Aim of the exercise
Please copy exactly the lines from the one containing "Triathlon (113, 126)" to the end of the entries, both included, and nothing else. Omit every picture.

Input material
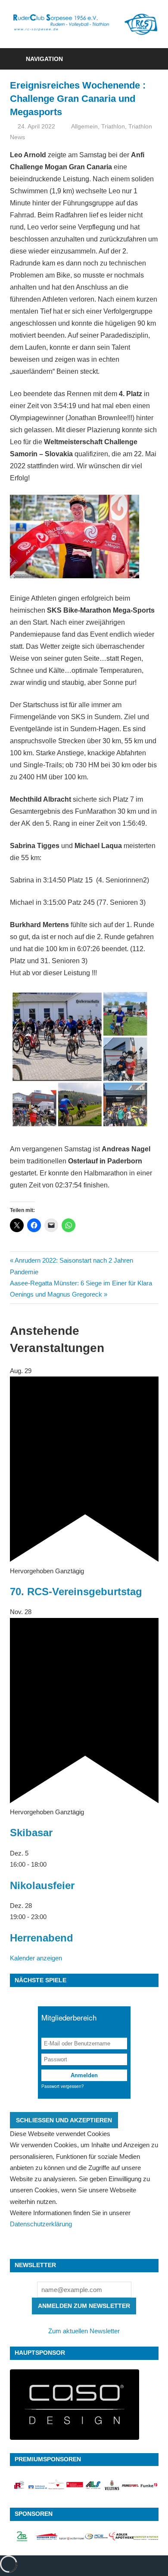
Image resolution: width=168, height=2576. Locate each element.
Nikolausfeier (42, 1885)
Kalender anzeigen (36, 1958)
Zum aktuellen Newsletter (84, 2331)
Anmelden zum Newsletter (84, 2305)
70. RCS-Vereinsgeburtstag (76, 1591)
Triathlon (113, 126)
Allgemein (84, 126)
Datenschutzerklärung (41, 2224)
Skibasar (31, 1832)
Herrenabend (41, 1938)
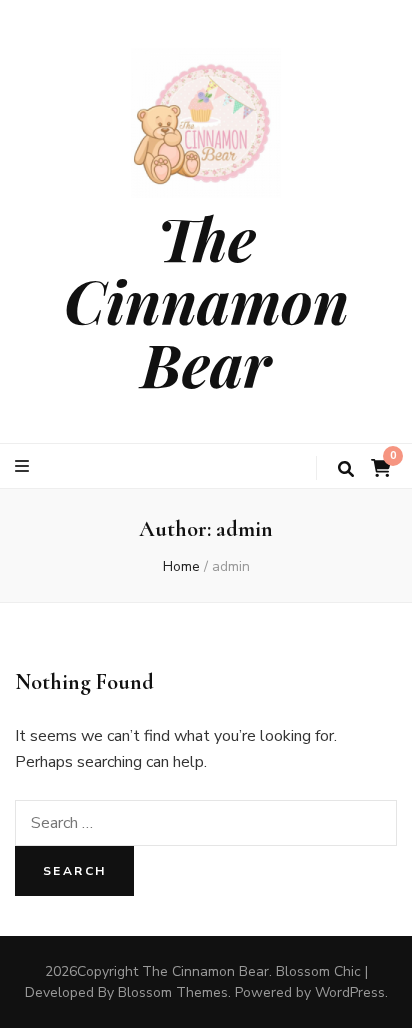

The completed task
Triathlon (113, 126)
Allgemein (84, 126)
Datenschutzerklärung (41, 2224)
Skibasar (31, 1832)
Herrenabend (41, 1938)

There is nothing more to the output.